As with the earlier definition of a product, this doesn't "construct" a natural transformation, but states the property it (or more precisely all of its components) must satisfy if it exists. The definition as given illustrates something noteworthy about a natural transformation: it's not a function in the traditional sense. The clue was in the name, after all. It's a collection of functions that, taken together, behave as arrows are expected to behave, above all by composing associatively with other similar, matching arrows. As it happens a natural transformation makes mathematically precise the notion of a generic function in computing. If you've ever wondered whether a generic function, with its type undefined, is really a function: in the set-theoretic sense it isn't, but in terms of category theory it is.

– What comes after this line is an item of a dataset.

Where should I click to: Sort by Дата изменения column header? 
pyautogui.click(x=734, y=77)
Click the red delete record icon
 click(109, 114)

What though is that particular commutative diagram actually saying? How exactly is it transforming \(F\) into \(G\)? To get an idea of what it's saying, we may want to look at what it's *almost* saying. What the diagram gives us is the arrow equation \(G(f)∘η_A = η_B∘F(f)\). What it says with a little artistic license is that \(G(f) = η_B∘F(f)∘{η_A}^{-1}\), which is essentially the mapping of \(F(f)\) to \(G(f)\), for a given \(f\), that we are looking for, one that fits the general expected shape of transformation through composition. It would in fact say exactly that if we knew that \(η_A\) had an inverse, but we don't. So category theory does the next best thing, which is to pin down the meaning of \(G(f)\) without taking that final step of defining it explicitly. It's not altogether unlike having an equation between real numbers \(ax = bc\) and refraining from expressing \(x\) as \(bc/a\), if you don't know whether a has an inverse (i.e. isn't zero). The stolid two-and-two, rectangular symmetry of the commutative diagram can in fact nearly be seen as one-and-three, and with it another product-like definition in terms of a "triple with opposites".

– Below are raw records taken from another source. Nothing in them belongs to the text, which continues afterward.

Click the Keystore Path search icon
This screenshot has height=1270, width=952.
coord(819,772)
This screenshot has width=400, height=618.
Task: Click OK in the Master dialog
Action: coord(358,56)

The component arrows of the natural transformation cut across the general direction of travel of arrows within \(\bf D\), as they join their respective start and end objects (domain and codomain). They are in some sense "adapters" that adjust the various \(F\)-mapped arrows to \(G\)-mapped ones solely on the basis of their differing endpoints. There is a graphical interpretation: Awodey likens the functors from categories \(\bf C\) to \(\bf D\) to "pictures" of \(\bf C\) in \(\bf D\), and a natural transformation to a "cylinder" with a picture at each end.

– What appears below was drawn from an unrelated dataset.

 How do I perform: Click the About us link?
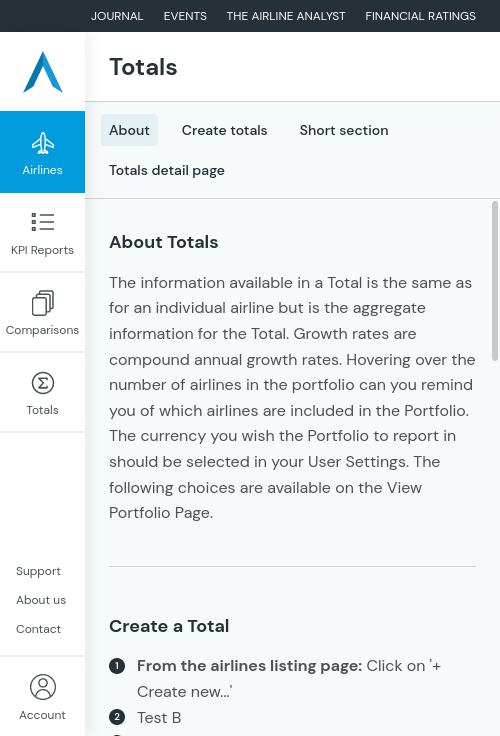[41, 600]
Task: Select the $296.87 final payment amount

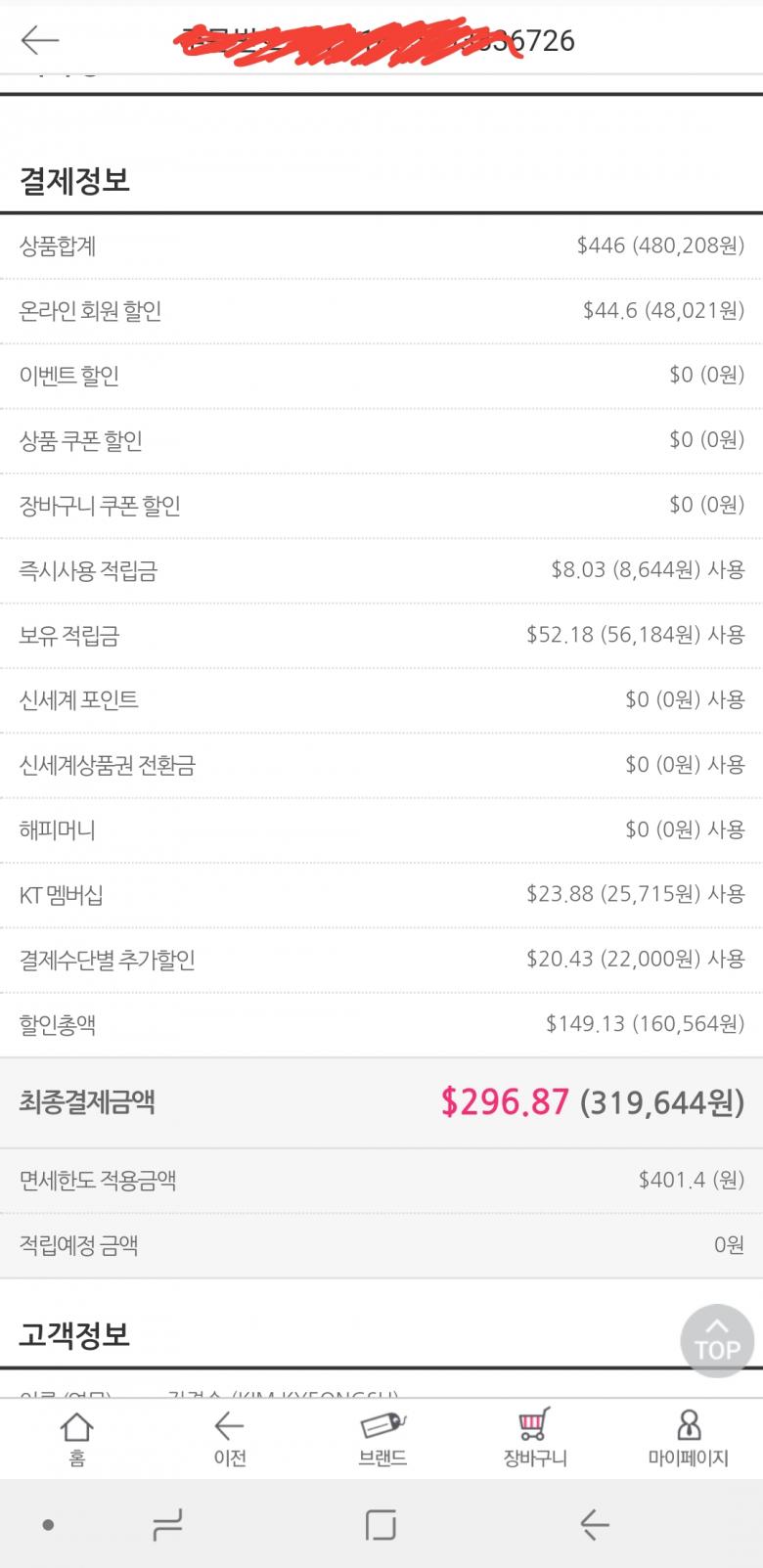Action: tap(505, 1102)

Let's consider a little more closely the general mathematical shape of a triple whose outer elements are in some sense opposites. Of the many examples which fit this description, there's for instance the notion of conjugacy: elements \(a\) and \(b\) of a group \(G\) are conjugates if there is an element \(g\) in \(G\) such that \(b\) = \(gag^{-1}\). Translated to linear algebra this becomes matrix similarity: square matrices \(A\) and \(B\) are *similar* if there's a matrix \(P\) such that \(B = P^{-1}AP\). If matrix multiplication were commutative, we could switch the order of the operands and the outer elements would simply cancel each other out. But it isn't, suggesting that a direction of travel in such triples yields not equality but an approximation thereof. There's a hint of the shape in first order logic, where the universal (\(∀\)) and existensial (\(∃\)) quantifiers can be expressed in terms of one another, in an extension of De Morgan's laws: if \(P(x)\) is a predicate, then \(∀xP(x)\) is equivalent to \(¬(∃x¬P(x))\). E.H. Moore, who had influenced Mac Lane while at Chicago (persuading him to study at Goettingen), once said that "the existence of analogies between central features of various theories implies the existence of a general abstract theory which underlies the particular theories and unifies them with respect to those central features." The general abstract theory in question turned out to be category theory; and the part of that theory which best explains these similar mathematical shapes is that of adjoint functors.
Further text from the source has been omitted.